What's Mallard raving about today?
I realize that this is an exercise is futile repetition, but:JUST TURN THE FUCKING TV OFF.
So this is what it is to be a "celebrated and contentious conservative" ...... mocking Governor Jon Huntsman, a man who is more conservative than Richard Nixon and Ronald Reagan, and less criminal than either.No wonder the 1% need billion$ to sell their message!
Why are there rails on either side of the TV?I'd propose that these dumpy old people that Tinsley has made the centerpiece of his product are keeping their television set on top of an old rusted-out drink cart from the 1960's, but that would require the artist to imagine a drink cart to be used for something other than storing whiskey bottles.
The greatest reality TV show of all time was the 2012 GOP primary. Thirty years from now we will be able to say where we were when Rick Perry couldn't remember a list of three things.
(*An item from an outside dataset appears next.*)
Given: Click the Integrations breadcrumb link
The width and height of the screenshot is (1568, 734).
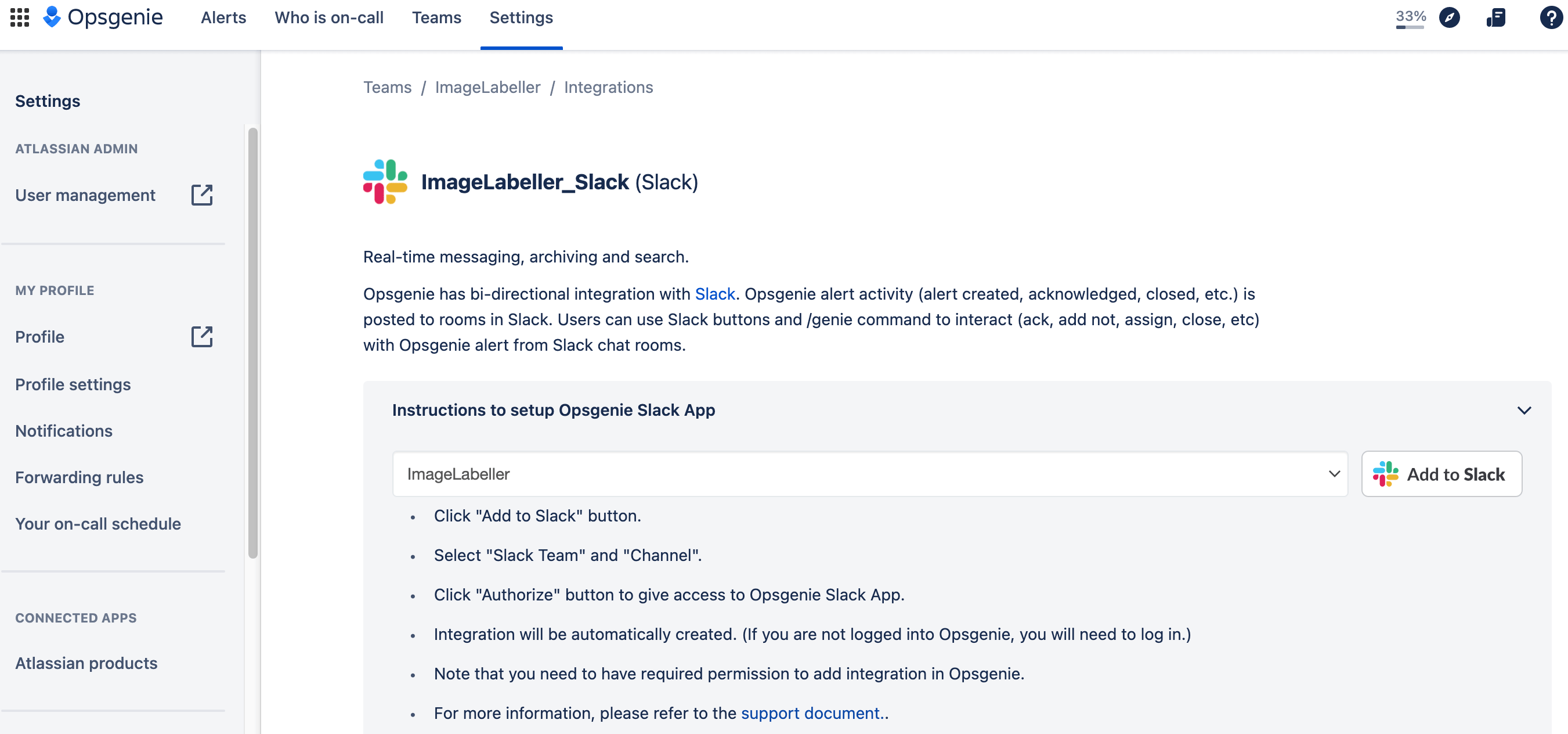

So does that mean we can expect to see Bruce Tinsley vomiting and collapsing onstage sometime in 2017? I must confess Tinsley has surprised me. I fully expected him to go Full Grand Wizard by now over Al Sharpton and Jesse Jackson's involvement in the public outcry over the murder of Trayvon Martin. Instead, he's becoming a flavorless puree of Pluggers and Crankshaft, bitching incessantly about television. Did some Stoopit Liburul Editor put the brakes on him? Did Tinsley have an epiphany? Has the moon turned to blood? Are these truly the End Times?!?OT: TBogg has this thing you have to read to believe. Dear Tinsley, Goldberg, Coulter, etc.: Any of you wanna try and tell us this walking tapeworm is a liberal?
My, he sure can draw fast, can't he?There. That's my nice thing for the day.